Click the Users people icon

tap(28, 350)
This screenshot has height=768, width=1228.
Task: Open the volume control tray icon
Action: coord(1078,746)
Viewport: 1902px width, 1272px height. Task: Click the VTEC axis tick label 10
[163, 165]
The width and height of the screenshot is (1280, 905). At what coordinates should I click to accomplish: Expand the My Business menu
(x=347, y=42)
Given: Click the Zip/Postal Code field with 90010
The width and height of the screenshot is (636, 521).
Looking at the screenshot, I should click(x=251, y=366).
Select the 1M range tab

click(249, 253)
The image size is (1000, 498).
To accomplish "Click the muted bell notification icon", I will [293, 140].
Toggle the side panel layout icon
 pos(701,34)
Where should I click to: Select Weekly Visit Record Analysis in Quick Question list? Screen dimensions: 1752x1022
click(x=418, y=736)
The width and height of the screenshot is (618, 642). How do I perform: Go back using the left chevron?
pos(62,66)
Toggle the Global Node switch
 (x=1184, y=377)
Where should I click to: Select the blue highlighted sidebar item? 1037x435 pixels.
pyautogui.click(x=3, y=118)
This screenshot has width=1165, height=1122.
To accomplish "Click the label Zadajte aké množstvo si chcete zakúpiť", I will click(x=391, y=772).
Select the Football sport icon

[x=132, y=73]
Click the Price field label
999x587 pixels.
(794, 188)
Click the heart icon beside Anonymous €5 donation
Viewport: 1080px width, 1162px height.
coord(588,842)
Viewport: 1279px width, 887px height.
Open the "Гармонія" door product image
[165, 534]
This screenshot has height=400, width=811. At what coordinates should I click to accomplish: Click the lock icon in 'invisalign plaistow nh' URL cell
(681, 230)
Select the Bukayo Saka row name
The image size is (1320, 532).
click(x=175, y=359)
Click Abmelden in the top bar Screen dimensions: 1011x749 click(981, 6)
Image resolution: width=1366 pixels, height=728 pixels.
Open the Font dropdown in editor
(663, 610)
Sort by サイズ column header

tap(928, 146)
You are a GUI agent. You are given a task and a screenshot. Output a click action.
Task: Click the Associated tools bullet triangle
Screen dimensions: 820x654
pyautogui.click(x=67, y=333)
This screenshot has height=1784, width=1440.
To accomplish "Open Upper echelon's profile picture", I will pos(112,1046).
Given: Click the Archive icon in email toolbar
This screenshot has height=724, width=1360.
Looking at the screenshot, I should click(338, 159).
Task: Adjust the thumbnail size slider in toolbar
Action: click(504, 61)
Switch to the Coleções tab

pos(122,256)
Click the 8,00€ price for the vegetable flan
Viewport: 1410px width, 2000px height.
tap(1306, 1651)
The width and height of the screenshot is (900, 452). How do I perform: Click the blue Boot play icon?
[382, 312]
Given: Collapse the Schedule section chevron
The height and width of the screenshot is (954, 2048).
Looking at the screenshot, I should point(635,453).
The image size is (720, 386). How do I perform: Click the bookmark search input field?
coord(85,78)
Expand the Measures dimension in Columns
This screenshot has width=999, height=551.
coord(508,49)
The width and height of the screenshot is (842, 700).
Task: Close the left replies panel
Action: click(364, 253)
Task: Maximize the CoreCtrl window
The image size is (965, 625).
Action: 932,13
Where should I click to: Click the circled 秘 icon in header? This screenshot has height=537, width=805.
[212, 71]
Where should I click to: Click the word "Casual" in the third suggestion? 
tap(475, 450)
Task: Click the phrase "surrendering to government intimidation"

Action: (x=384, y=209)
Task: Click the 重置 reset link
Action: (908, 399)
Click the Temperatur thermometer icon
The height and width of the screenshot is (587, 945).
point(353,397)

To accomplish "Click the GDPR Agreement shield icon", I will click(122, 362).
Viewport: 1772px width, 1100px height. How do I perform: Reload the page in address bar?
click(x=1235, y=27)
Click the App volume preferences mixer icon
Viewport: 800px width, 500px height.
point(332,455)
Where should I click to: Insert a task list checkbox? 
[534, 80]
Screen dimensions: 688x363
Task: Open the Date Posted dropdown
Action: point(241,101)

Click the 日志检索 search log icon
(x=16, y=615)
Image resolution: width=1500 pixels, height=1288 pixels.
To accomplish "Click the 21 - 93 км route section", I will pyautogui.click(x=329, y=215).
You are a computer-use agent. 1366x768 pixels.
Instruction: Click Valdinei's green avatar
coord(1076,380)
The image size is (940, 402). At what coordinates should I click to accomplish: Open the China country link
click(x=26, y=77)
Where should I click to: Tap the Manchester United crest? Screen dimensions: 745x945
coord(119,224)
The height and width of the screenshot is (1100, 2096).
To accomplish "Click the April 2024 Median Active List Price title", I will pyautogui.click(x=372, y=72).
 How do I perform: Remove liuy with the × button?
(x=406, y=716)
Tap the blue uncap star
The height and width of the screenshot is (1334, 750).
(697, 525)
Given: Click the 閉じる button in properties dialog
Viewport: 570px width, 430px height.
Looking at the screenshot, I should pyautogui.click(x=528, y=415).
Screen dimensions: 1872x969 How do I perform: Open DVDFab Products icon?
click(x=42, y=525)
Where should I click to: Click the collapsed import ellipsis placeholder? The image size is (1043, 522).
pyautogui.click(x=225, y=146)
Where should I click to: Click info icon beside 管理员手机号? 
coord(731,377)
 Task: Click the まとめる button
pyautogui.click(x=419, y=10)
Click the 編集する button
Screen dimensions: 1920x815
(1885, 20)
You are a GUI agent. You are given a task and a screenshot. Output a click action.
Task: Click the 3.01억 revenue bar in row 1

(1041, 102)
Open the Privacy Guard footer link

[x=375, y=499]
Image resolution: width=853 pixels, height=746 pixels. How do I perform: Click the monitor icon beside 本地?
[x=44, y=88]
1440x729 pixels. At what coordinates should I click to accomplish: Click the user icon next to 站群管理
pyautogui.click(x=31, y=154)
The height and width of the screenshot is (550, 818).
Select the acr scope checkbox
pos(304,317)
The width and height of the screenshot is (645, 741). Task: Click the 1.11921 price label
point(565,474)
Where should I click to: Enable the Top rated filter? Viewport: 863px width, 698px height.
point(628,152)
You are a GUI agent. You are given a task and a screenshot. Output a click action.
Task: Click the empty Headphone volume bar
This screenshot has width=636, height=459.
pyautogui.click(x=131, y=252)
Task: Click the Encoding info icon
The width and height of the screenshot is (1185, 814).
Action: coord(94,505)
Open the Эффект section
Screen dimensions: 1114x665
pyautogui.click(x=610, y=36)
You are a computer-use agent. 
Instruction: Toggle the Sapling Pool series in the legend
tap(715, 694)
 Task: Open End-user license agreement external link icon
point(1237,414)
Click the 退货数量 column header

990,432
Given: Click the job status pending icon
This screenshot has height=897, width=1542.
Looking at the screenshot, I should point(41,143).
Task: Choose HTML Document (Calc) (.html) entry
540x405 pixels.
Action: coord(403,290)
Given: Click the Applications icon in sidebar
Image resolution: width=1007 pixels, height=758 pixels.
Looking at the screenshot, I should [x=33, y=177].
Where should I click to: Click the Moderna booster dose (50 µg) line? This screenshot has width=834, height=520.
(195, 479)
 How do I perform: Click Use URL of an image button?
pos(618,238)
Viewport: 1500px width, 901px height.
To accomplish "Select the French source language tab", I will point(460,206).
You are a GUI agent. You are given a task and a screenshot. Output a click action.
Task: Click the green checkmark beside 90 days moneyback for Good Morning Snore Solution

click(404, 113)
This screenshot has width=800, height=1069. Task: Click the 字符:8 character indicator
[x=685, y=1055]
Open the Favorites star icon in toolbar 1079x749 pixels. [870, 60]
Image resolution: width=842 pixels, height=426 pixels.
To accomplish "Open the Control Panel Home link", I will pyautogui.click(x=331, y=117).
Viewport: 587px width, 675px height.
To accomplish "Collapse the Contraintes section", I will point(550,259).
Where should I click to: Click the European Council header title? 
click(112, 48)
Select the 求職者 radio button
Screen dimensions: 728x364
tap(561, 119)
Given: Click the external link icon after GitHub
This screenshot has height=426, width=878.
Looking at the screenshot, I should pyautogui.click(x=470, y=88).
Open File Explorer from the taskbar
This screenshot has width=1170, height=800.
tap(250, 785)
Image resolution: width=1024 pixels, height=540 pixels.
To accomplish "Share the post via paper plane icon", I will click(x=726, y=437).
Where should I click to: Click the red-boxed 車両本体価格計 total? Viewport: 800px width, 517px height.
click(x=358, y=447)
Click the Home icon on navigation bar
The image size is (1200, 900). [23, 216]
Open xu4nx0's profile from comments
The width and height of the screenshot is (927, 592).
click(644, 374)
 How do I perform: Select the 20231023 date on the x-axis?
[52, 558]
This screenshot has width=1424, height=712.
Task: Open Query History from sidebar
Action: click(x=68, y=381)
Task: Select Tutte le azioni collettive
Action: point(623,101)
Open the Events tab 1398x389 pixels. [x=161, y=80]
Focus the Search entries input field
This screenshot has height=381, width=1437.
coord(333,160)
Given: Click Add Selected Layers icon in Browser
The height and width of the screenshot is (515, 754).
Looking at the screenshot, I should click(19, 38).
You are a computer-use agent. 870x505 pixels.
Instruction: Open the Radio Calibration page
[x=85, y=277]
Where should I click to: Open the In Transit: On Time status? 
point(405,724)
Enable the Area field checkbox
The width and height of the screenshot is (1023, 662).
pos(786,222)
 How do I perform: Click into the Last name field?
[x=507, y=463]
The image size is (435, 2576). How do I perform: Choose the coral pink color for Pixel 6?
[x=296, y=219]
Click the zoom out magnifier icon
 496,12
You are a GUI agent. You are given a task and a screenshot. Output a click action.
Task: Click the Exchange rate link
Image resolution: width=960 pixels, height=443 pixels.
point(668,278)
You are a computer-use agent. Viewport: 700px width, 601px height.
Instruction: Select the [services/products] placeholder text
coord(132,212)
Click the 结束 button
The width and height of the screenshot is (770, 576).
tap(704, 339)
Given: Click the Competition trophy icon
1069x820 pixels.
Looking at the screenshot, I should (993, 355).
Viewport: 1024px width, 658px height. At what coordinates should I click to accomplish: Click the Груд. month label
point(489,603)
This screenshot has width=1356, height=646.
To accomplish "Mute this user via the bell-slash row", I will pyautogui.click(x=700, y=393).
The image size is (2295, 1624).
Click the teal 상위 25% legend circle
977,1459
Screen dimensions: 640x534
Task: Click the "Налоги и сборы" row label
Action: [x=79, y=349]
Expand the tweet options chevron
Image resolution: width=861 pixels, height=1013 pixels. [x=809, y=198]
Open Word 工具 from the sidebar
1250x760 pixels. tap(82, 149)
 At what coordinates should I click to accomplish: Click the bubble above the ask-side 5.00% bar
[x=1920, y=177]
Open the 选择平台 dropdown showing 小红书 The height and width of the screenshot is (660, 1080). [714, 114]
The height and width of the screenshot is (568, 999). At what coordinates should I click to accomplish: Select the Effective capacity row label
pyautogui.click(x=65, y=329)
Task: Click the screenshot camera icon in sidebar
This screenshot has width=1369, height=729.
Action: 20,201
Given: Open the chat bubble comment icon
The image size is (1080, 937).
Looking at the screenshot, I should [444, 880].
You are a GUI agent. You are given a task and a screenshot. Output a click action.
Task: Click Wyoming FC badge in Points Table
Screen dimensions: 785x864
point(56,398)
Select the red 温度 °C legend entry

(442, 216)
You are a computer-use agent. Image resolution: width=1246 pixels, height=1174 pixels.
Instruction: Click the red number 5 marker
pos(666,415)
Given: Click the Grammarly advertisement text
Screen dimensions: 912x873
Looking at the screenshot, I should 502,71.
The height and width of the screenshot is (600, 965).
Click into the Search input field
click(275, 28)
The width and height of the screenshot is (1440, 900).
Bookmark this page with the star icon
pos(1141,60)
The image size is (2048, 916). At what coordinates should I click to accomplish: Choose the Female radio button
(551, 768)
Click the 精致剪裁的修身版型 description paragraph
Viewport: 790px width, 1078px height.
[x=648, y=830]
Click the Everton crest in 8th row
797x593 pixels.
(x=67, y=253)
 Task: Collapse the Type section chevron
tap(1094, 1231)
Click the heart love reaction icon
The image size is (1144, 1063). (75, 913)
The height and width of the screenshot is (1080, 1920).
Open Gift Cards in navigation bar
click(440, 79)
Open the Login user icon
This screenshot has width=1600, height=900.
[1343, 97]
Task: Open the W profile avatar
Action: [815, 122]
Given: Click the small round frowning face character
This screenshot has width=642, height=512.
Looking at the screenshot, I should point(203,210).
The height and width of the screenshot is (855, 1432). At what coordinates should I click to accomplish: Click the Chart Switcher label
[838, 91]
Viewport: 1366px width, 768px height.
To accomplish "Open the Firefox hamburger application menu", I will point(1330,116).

* _Work order_
The reply should consist solely of the lines above from the one that has "This screenshot has width=642, height=512." through the one that has "Viewport: 1366px width, 768px height.", reproduced exactly.

* _Exercise result_
This screenshot has width=642, height=512.
Looking at the screenshot, I should point(203,210).
The height and width of the screenshot is (855, 1432). At what coordinates should I click to accomplish: Click the Chart Switcher label
[838, 91]
Viewport: 1366px width, 768px height.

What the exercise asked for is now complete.